Elizabeth "Liz"  Donnelly is a fictional character from the NBC crime drama Law & Order: Special Victims Unit, portrayed by Judith Light. She made her first screen appearance during the third season episode "Guilt", which was broadcast on March 29, 2002.

Development

Creation and casting
Elizabeth Donnelly was conceived by producer Ted Kotcheff. He wanted Judith Light to make a guest appearance on the show, after he saw her in a production of Wit. However, Light had to tour with the play and was unable to take up Kotcheff's offer. When Light returned to New York, Kotcheff remembered her and offered her the role of Donnelly. Light commented, "perhaps they were looking to create another strong female on the show, but that's how it came about." Gail Shister from The Philadelphia Inquirer reported Light's casting on February 19, 2002, saying she had been cast in a recurring role as the "tough new bureau chief". Light made her first appearance on March 29, 2002.

Characterization
In their book The Law and Order: Special Victims Unit Unofficial Companion, Susan Green and Randee Dawn described Donnelly as having "a steely presence with a sure moral compass". They also noted that other than her career path, little was known about Donnelly's life. Light said her character was "in love with the law" and not open to corruption, as she always wanted to do the right thing. Light called Donnelly "powerful" and added that she often helped people who had potential. After serving as Bureau Chief ADA, Donnelly became a judge in the seventh season.

Character biography
Although originally appearing as a Bureau Chief ADA, Donnelly is elevated to judgeship.  While working for the Manhattan District Attorney's Office, however, she serves as the supervisor of Alexandra Cabot (Stephanie March) and her successor, Casey Novak (Diane Neal); Donnelly has presided over numerous cases prosecuted by Casey Novak, as well as a case prosecuted by Novak's successor, Kim Greylek (Michaela McManus), in the episode "Persona".

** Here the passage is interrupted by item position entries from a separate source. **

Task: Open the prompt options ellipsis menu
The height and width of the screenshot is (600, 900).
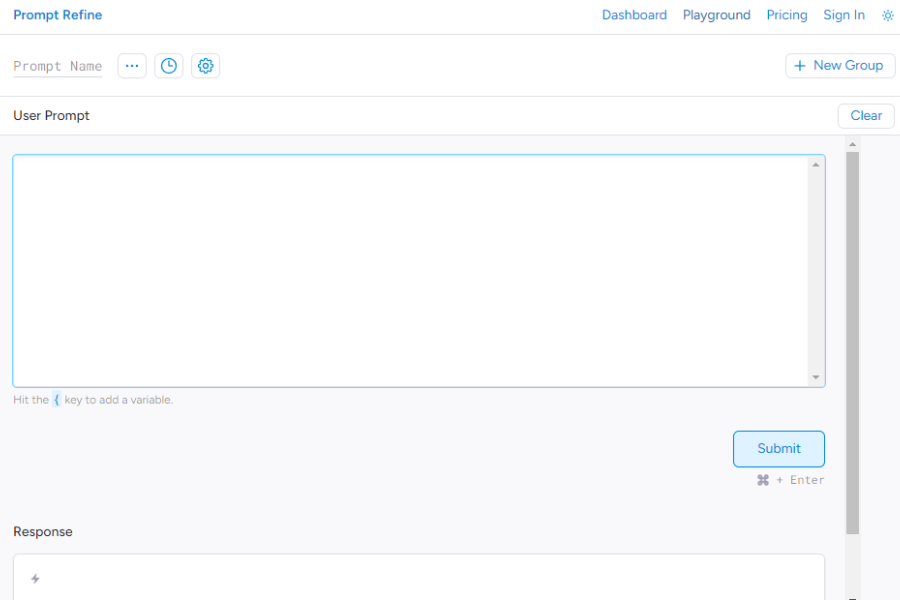Action: click(132, 65)
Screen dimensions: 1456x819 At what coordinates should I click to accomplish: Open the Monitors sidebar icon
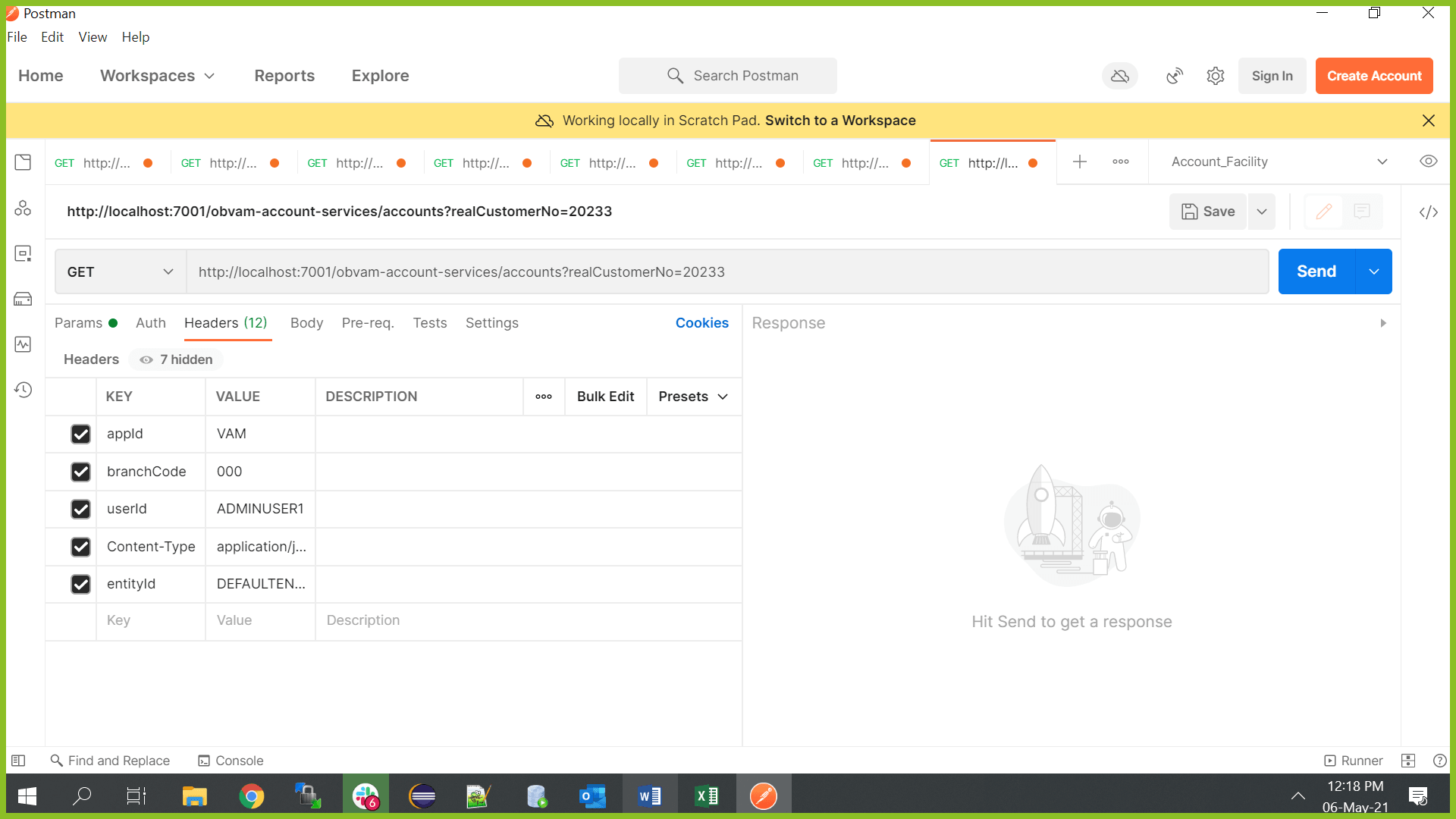(x=23, y=344)
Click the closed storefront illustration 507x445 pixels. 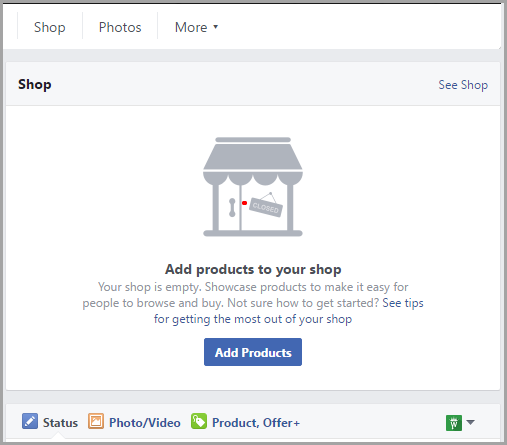(x=253, y=187)
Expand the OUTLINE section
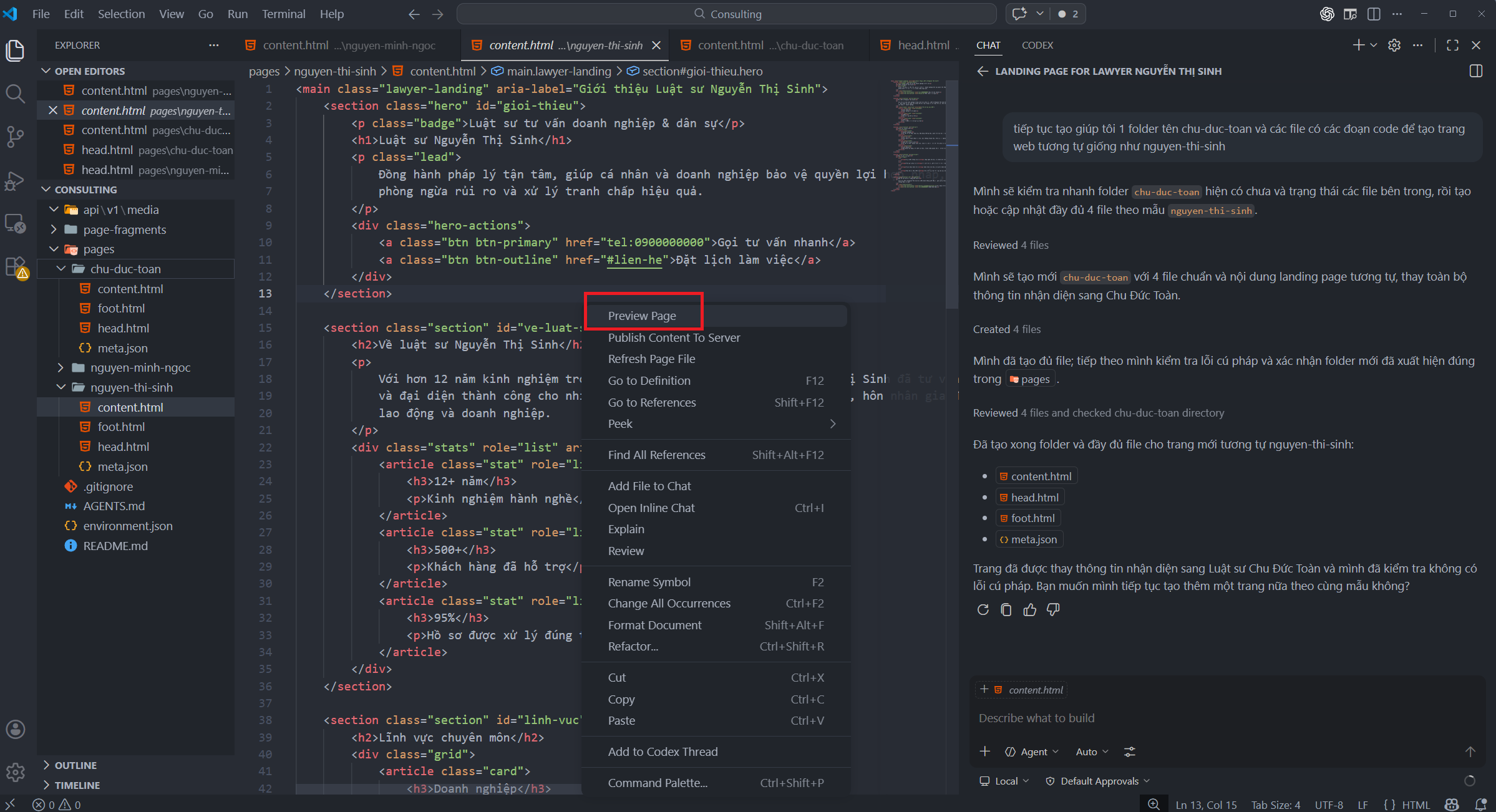The height and width of the screenshot is (812, 1496). (75, 765)
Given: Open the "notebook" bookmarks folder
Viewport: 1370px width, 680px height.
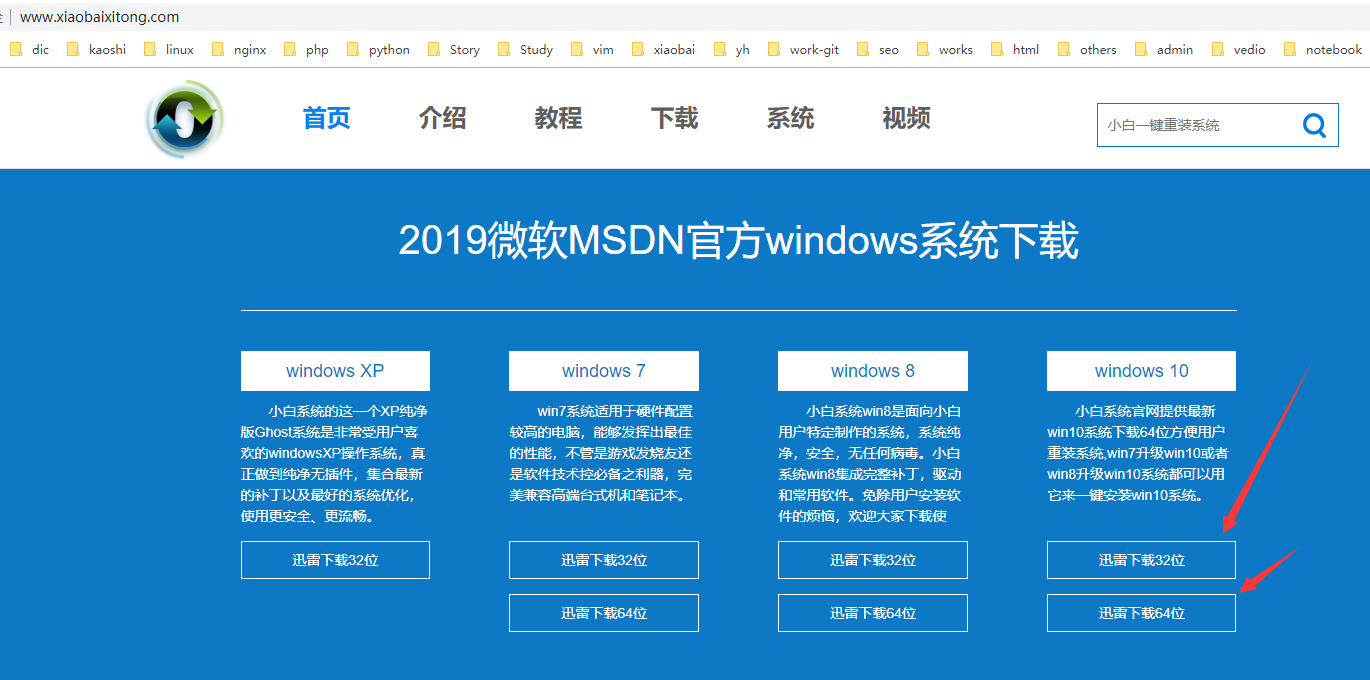Looking at the screenshot, I should (x=1334, y=48).
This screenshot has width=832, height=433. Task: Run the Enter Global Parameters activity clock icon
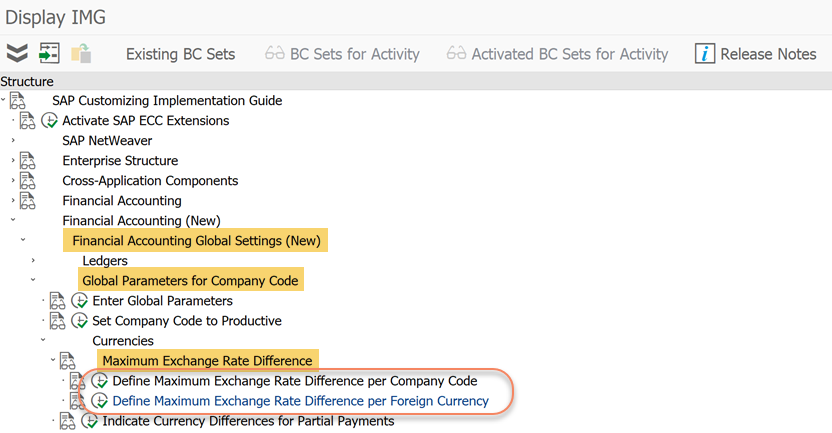(x=80, y=301)
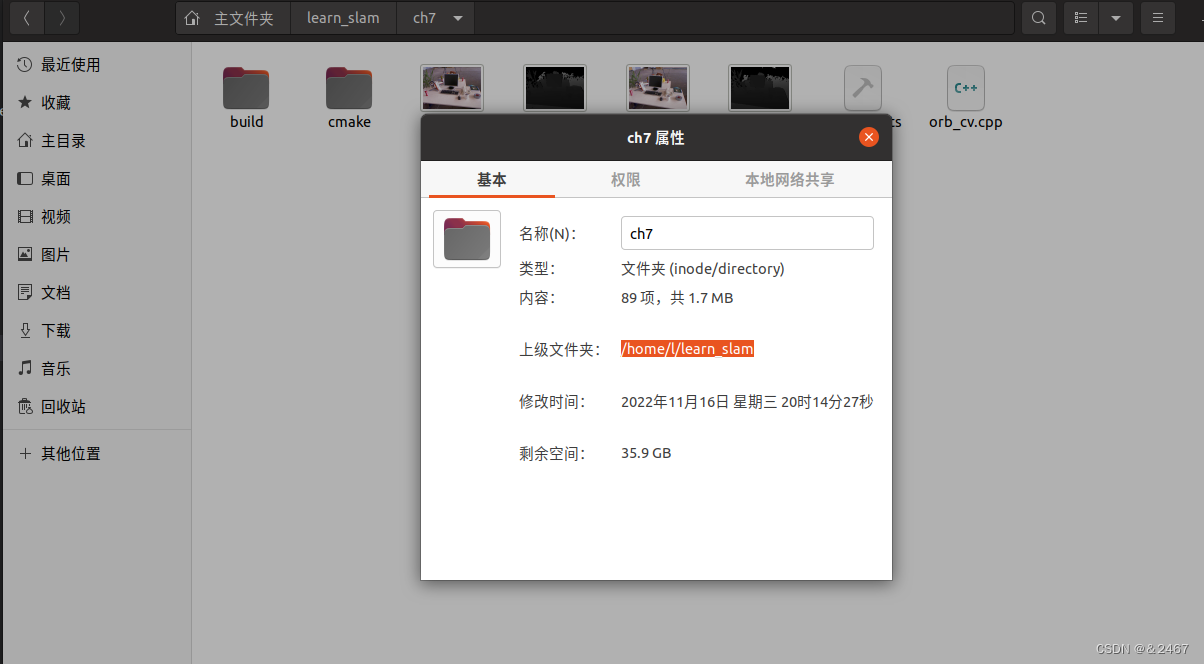Switch to the 本地网络共享 tab

tap(789, 180)
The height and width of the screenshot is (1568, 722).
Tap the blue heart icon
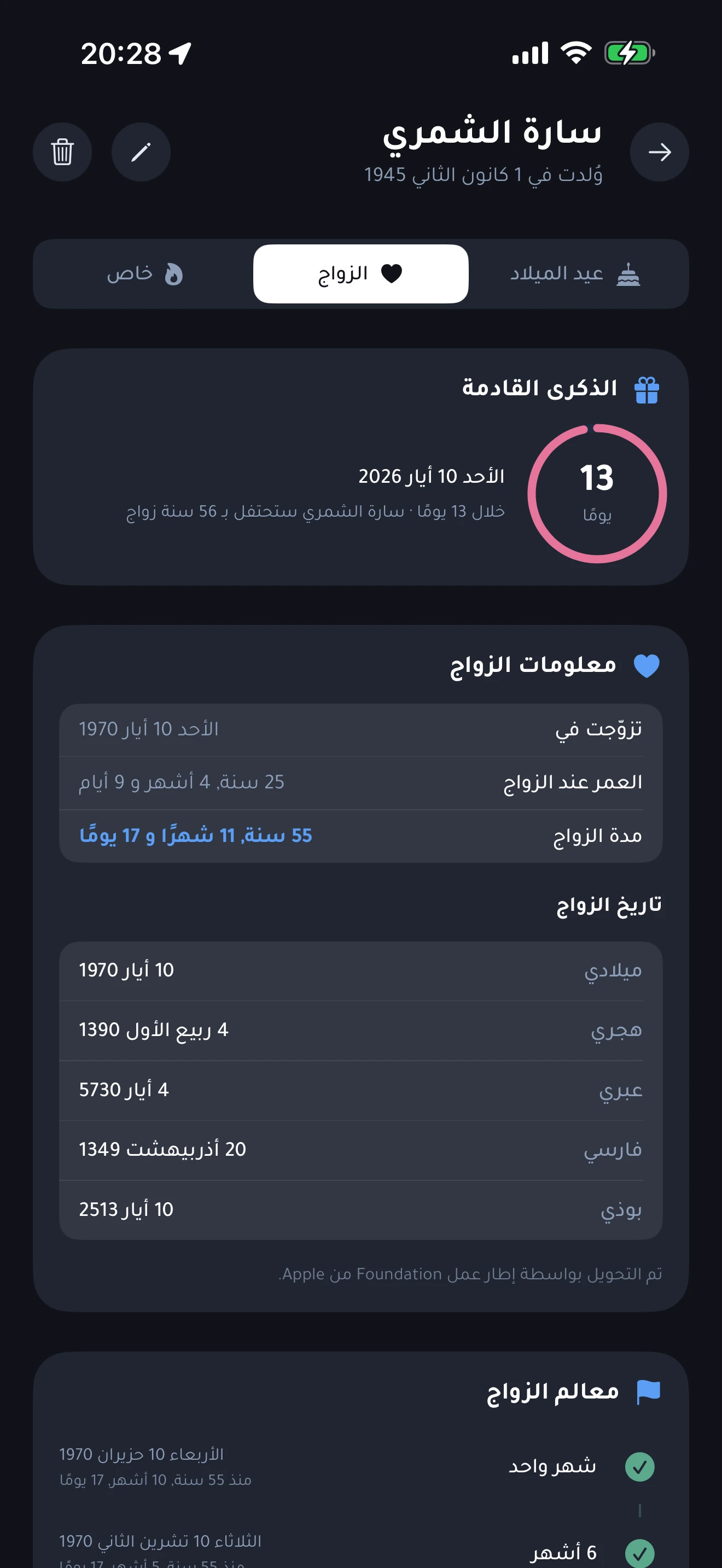pyautogui.click(x=647, y=665)
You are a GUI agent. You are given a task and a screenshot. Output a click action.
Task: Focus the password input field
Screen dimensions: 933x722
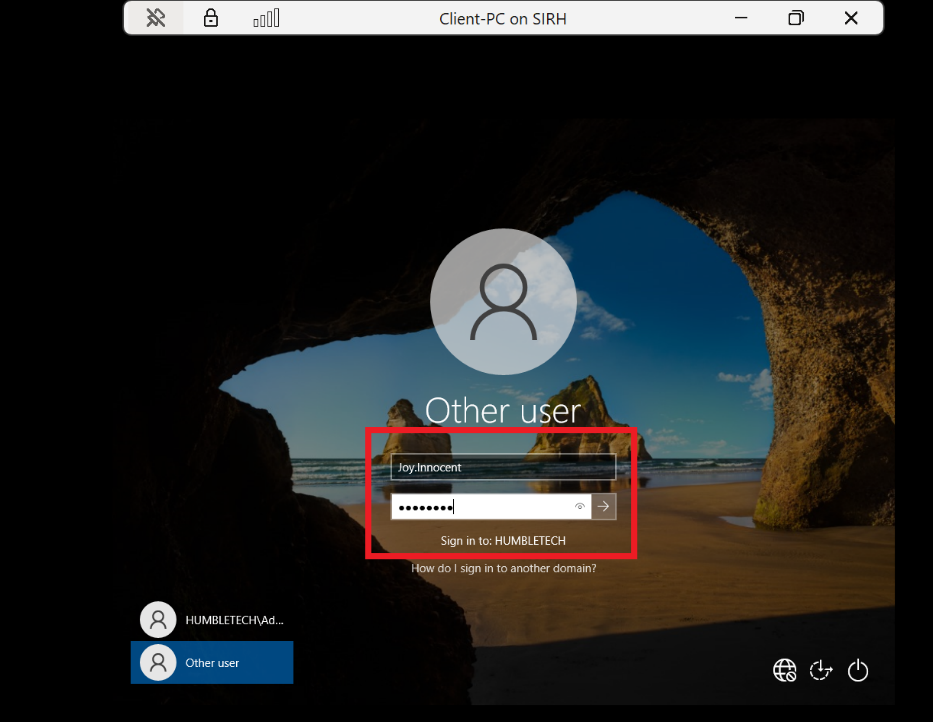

Although a judge, Donnelly represents both Novak and Det. Elliot Stabler (Christopher Meloni) in the season 8 episode "Haystack", when a man suing for custody of his child sues them for alleged conspiracy and assault. The suits are dropped, however, following the man's arrest on kidnapping charges.

In the season 7 episode "Gone", Donnelly's office is bugged, resulting in a witness being abducted and murdered.  When Novak and SVU detectives are unable to link the homicide to the bugging, Donnelly is reluctantly forced to dismiss the case, due to lack of witness testimony, though it is later discovered that the defendants indeed bribed a court officer to bug her office. Donnelly helps to catch the officer responsible and interrogate her.

In the season 9 episode "Cold", Donnelly calls Novak to her office and informs her that she will be censured and suspended for possibly a year or more for violating Brady rules. Novak asks her what she should do, and Donnelly replies, "Something else."

In the season 10 episode "Persona", Donnelly takes a leave of absence from her role as a judge to act as prosecutor on a cold case she was involved with in the 1970s, when a battered woman (Brenda Blethyn) murdered her husband. She admits to Det. Olivia Benson (Mariska Hargitay) that she was responsible for the woman escaping from custody and therefore took on the case due to "unfinished business". Her role in the escape leads to mishaps in the justice system being termed "doing a Donnelly" for many years to come. This episode calls attention to the difficulty Donnelly experiences as a woman working in the justice system. The woman claims to have been raped, but Donnelly believes she is just manipulative and was using it as an excuse to get away with murder since she had fled Donnelly when she had asked for a meeting to discuss a plea deal. When the woman gets on the stand and tells her story, Donnelly confronts her with her escape and she reveals why she ran: she was pregnant from her rape and wanted an abortion, but couldn't get it in prison. She had approached Donnelly with the intention of agreeing to plead guilty in exchange for being allowed to get the abortion, but lost her nerve when she saw how strong of a woman Donnelly was and believed she was weak. This revelation stuns Donnelly and clearly deeply affects her. The woman is found not guilty of the murder but guilty of the escape, and Donnelly decides to ask for probation at sentencing.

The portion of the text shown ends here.